I am using uthash.h
for hash implementation in C. I am using the hash-table for a basic word count exercise. I have a file containing words and I have to count frequency of each word. The implementation of uthash.h
requires me to generate an integer id for each entry, and I wanted to calculate a unique integer corresponding to each string. I tried using md5 hash algorithm, but it generates strings with digits and alphabets, so its no use.Can anybody suggest me such an algorithm.
Asked
Active
Viewed 2,103 times
0

Love Bisaria
- 167
- 13
-
A good implementation of the md5 hash should be able to give you the raw 16-byte array. Split this into 4 32bit integers and xor them together. That alphanumeric string is just a convent representation for displaying the hash. – Gareth A. Lloyd Feb 20 '15 at 21:43
-
See http://stackoverflow.com/questions/16521148/string-to-unique-integer-hashing and http://stackoverflow.com/questions/1010875/string-to-integer-hashing-function-with-precision. – Mihai8 Feb 20 '15 at 21:44
-
@user1929959, the second link that you mentioned has hashing functions that return unsigned long values, but in `uthash.h` implementation the id needs to be integer.

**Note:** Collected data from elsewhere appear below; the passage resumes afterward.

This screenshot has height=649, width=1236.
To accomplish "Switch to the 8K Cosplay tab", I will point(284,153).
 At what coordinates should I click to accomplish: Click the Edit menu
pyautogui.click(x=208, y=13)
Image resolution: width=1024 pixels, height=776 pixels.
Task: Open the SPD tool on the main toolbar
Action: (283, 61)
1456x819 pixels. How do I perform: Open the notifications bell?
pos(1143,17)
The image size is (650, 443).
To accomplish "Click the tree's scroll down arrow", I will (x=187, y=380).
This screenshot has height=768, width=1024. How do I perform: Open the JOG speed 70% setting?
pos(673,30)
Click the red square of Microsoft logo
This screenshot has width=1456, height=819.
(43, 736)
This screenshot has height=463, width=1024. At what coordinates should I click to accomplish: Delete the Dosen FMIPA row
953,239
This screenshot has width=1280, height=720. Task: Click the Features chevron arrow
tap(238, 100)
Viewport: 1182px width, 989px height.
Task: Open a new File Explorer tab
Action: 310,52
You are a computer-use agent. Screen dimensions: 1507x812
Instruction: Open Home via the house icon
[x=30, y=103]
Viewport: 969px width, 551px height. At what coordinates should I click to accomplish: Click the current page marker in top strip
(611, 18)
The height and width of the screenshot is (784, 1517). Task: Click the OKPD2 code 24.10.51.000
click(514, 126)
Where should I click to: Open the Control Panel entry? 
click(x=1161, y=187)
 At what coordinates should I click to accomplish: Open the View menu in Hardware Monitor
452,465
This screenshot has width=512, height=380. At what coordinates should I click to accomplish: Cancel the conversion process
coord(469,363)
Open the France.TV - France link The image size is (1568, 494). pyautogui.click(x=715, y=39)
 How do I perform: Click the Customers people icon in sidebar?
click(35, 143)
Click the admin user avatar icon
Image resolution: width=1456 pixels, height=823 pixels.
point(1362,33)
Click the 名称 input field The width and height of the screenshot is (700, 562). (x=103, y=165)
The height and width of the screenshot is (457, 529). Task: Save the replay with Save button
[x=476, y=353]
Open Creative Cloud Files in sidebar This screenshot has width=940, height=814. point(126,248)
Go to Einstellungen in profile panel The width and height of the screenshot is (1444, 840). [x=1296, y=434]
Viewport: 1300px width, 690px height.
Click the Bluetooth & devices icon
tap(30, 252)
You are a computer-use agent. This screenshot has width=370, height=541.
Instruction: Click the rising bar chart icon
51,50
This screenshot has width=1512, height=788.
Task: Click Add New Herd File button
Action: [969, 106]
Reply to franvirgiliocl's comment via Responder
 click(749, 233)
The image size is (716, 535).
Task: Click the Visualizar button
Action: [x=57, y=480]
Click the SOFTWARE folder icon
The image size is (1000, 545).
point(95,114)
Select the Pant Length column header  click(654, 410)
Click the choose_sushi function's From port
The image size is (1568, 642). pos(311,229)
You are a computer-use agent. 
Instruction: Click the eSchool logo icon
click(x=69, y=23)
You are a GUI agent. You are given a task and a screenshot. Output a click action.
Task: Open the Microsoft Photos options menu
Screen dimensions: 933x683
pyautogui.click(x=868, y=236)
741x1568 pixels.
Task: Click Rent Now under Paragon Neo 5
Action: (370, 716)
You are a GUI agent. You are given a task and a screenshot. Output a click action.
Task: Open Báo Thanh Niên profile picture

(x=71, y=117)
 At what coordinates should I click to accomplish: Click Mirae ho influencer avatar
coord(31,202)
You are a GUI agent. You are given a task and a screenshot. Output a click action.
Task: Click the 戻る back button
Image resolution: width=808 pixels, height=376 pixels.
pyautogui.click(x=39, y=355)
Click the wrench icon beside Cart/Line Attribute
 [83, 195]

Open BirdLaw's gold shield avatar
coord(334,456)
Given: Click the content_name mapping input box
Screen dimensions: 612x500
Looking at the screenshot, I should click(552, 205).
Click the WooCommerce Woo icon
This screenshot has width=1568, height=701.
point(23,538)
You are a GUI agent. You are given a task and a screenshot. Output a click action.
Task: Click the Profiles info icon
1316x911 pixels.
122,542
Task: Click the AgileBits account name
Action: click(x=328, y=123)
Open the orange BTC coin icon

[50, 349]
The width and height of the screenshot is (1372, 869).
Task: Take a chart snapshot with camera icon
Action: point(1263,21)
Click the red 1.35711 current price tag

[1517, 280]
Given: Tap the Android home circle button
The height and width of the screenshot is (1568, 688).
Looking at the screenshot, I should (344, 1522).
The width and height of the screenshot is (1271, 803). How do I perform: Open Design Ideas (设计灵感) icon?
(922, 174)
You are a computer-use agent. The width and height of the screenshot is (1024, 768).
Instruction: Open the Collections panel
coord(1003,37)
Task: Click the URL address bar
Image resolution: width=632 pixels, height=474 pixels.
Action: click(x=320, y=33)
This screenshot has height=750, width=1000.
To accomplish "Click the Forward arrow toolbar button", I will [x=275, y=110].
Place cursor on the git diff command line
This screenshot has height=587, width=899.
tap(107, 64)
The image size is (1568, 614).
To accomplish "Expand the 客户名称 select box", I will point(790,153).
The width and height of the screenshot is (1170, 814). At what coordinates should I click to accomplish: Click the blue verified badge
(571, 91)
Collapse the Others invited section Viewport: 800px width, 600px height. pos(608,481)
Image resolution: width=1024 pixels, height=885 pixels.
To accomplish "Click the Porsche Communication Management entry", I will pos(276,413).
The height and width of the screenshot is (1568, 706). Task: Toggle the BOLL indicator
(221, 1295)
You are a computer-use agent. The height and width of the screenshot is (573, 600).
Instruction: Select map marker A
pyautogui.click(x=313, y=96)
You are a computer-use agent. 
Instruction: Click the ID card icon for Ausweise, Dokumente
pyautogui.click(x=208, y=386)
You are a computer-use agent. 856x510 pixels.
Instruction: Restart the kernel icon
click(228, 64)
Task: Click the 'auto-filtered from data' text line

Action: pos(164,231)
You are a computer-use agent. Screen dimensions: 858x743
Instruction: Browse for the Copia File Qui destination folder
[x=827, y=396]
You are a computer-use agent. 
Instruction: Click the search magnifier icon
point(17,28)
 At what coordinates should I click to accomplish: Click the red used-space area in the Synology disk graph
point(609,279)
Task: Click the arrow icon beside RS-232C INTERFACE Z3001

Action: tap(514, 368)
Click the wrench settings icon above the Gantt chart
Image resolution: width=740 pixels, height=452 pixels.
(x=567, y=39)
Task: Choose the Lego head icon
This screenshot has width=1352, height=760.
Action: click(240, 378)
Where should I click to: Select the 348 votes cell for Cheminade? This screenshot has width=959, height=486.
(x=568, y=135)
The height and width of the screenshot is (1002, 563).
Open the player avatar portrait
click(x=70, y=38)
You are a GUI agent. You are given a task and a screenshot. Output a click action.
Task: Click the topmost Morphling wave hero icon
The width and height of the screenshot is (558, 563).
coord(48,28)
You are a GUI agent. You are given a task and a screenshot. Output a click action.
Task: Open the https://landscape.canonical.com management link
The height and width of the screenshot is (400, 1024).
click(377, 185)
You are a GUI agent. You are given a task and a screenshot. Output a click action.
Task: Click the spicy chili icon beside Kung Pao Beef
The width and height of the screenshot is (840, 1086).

I am not wether this will work or not. I will try this approach and post my results once done. In the mean time if you have any more suggestion, please post them. – Love Bisaria Feb 20 '15 at 21:56
-
I head [murmur3](http://en.wikipedia.org/wiki/MurmurHash) is pretty good for strings. – Niklas B. Feb 20 '15 at 22:18
-
And please don't use md5 or any other cryptographic hash function for this. Their computation is *much* slower than good non-cryptographic hash functions. – Niklas B. Feb 20 '15 at 22:19
1 Answers
0
Use Robert Sedgewick's algorithm for hashing
unsigned int GenerateHash(char* str, unsigned int len)
{
unsigned int result = 0;
unsigned int b = 378551;
unsigned int a = 63689;
unsigned int i = 0;
for(i=0; i<len; str++, i++)
{
result = result*a + (*str);
a = a*b;
}
return result;
}

mprivat
- 21,582
- 4
- 54
- 64